Replacing one of the integrals in the multiple integral with an analytical solution

Question

Problem consist in simplifying complicated multiple numerical integral, where I know analytical solution for a subset of them. Integrand is of the form

E^(I vecr.A + I vecrp.B + I (vecr.C + vecrp.D)) (vecr.D vecrp.C - vecr.vecrp D.C),

where vecr, vecrp, A, B, C and D are real 3-vectors. I know the analytical solution of a double integral over vecr and vecrp and I want to substitute them, so Mathematica needs to recognize that ''Integral over vecr...*Exp[...*r]->f[r]'' and ''Integral over vecrp...*Exp[...*rp]->f[rp]''. vecr is given by

vecr = {r*Sqrt[1 - μ^2]*Cos[φ],  r*Sqrt[1 - μ^2]*Sin[φ], r*μ};

and similarly for vecrp.

Problem with the brute force approach where Mathematica does this analytical calculations is that it needs too much time (I haven't seen that Mathematica finishes the calculation at all).

Solution of

Table[Integrate[ vecr[[i]]*r^2*Exp[I*veck.vecr], {φ, 0, 2*Pi}, {μ, -1,  1}, {r, 0, R}] , {i, 1, Length[vecr]}]

is

I*12*Pi*R^5*(Sin[k*R]/(k*R)^5 - Cos[k*R]/(k*R)^4 -    Sin[k*R]/(3*(k*R)^3))*veck,

where

veck = {k*Cos[φk]*Sqrt[1 - μk^2], k*Sin [φk]*Sqrt[1 - μk^2], k*μk}

---

For a toy-example

Integrate[y*Exp[-t], {x, 0, \[Infinity]}, {y, 1, 5}

where I know that

Integrate[y, {y, 1, 5}]

is equal to 12 I tried

a[t_] :=  HoldForm[Integrate[y*Exp[-t], {x, 0, \[Infinity]}, {y, 1, 5}]]
a[t] /. HoldForm[Integrate[y, {y, 1, 5}] -> 12]

but it doesn't work.

Answer 1

Perhaps you can adapt this

veck = {k*Cos[φk]*Sqrt[1 - μk^2], k*Sin[φk]*Sqrt[1 - μk^2], k*μk};
vecr = {r*Sqrt[1 - μ^2]*Cos[φ], r*Sqrt[1 - μ^2]*Sin[φ], r*μ};
partial = Table[Integrate[vecr[[i]]*r^2*Exp[I*veck.vecr], {r,0,R}],{i,1,Length[vecr]}]
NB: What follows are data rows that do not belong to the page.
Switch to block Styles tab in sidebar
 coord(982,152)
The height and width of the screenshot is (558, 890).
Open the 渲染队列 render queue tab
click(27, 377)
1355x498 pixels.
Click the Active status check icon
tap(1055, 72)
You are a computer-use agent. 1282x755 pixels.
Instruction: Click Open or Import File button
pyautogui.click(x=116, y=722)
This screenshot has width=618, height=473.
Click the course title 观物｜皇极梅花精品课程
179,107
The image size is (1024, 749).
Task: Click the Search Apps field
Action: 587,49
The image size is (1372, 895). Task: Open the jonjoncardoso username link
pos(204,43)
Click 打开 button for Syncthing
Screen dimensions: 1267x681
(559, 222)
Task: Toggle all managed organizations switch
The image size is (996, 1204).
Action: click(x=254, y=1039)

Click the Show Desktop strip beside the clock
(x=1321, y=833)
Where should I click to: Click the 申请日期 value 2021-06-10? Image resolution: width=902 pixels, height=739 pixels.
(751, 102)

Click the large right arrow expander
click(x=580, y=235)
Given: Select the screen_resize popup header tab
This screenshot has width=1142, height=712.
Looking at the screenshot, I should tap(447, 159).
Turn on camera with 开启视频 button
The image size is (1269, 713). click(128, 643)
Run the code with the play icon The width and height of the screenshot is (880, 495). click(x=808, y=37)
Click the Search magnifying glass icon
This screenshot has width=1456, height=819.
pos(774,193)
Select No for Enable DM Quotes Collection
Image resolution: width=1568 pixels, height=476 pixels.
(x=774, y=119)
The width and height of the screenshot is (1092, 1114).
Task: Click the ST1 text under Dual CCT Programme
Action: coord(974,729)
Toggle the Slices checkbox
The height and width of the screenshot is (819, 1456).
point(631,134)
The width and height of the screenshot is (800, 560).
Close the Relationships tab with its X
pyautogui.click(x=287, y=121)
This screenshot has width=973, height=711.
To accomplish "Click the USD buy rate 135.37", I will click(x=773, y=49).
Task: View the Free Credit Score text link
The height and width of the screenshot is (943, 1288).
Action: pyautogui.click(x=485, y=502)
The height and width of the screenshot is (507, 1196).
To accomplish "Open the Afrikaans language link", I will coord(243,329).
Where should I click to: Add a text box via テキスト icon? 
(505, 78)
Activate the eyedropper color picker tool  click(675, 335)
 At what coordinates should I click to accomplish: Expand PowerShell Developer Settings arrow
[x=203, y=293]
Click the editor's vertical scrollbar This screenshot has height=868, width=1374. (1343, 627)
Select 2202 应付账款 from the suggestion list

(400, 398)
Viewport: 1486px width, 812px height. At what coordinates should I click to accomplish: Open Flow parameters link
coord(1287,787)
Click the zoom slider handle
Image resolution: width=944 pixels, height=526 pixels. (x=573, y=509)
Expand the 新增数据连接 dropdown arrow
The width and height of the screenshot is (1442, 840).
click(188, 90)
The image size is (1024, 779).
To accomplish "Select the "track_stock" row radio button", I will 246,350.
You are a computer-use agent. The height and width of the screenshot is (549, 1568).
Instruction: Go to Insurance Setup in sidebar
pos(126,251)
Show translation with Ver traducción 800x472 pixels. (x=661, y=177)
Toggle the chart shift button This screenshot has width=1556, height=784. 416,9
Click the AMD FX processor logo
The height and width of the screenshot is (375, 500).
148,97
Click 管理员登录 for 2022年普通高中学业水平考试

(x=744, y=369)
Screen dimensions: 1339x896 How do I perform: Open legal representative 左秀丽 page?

which will perform your integral over r.

Then to perform the integral over the remaining two variables

Map[Integrate[#, {φ, 0, 2*Pi}, {μ, -1, 1}]&, partial]

You can look up Map in the help system and see how it is going to take each item in partial one at a time, insert that in the place of that #, and perform Integrate on that.

I am not convinced this is really going to solve your problem, but you can try this on simpler examples and see if you can convince yourself that it will let you do what you asked to do.